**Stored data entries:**
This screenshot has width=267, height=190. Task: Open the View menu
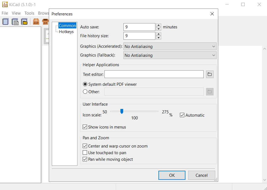pos(16,13)
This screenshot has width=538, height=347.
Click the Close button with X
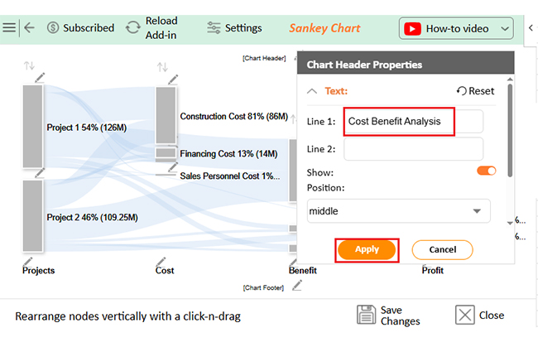point(480,316)
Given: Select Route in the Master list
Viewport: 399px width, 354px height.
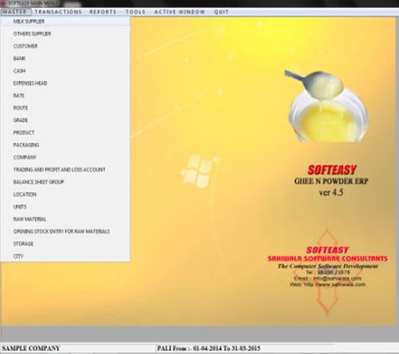Looking at the screenshot, I should [65, 108].
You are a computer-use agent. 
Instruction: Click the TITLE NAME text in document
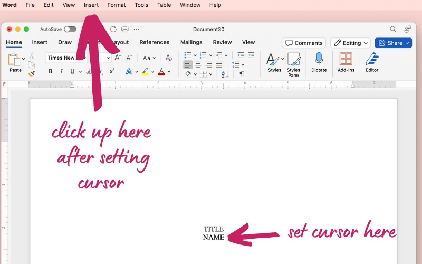214,233
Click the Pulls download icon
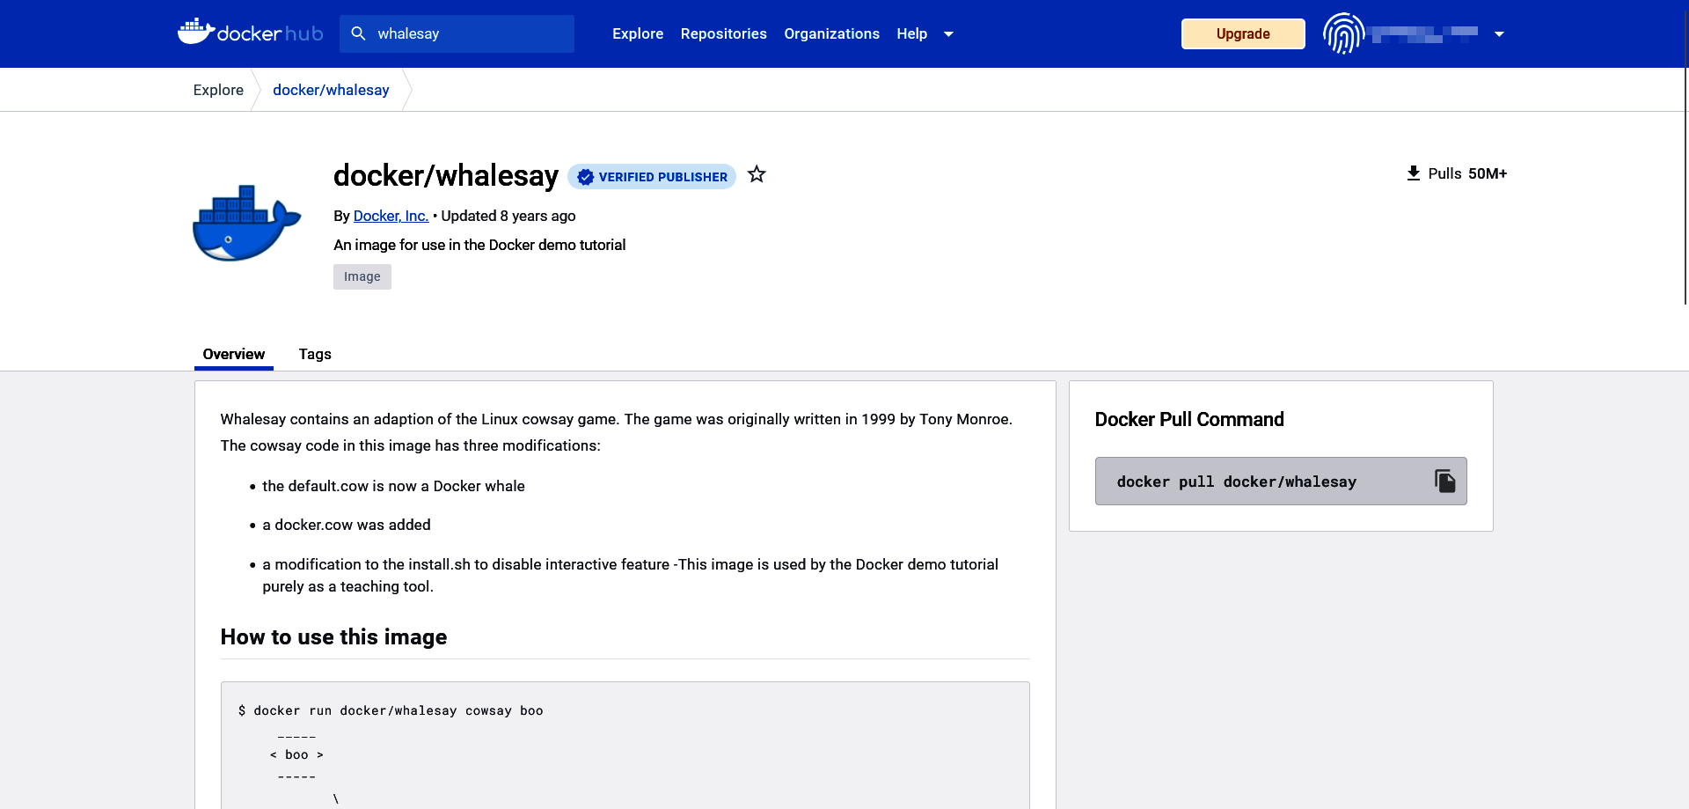The width and height of the screenshot is (1689, 809). [x=1413, y=173]
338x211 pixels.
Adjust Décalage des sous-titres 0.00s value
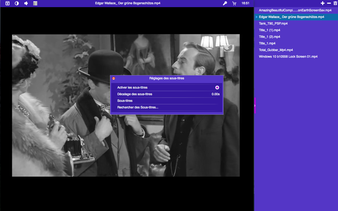tap(215, 94)
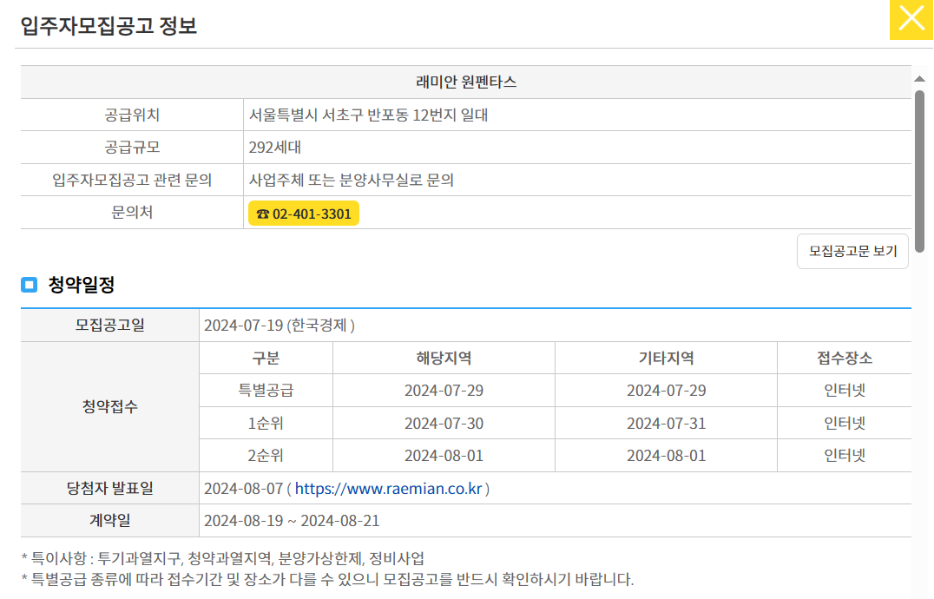The height and width of the screenshot is (599, 934).
Task: Open the 모집공고문 보기 button
Action: point(852,251)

**Task brief:** Copy the final stretch of lines, starting at the one that holds "Instruction: Click the" and ending at the last line of the data, exactly; omit pictures.

**Exercise answer:**
Instruction: Click the TITLE NAME text in document
214,233
Click the Pulls download icon
The width and height of the screenshot is (1689, 809). [x=1413, y=173]
338x211 pixels.
Adjust Décalage des sous-titres 0.00s value
tap(215, 94)
The height and width of the screenshot is (599, 934).
Task: Open the 모집공고문 보기 button
Action: point(852,251)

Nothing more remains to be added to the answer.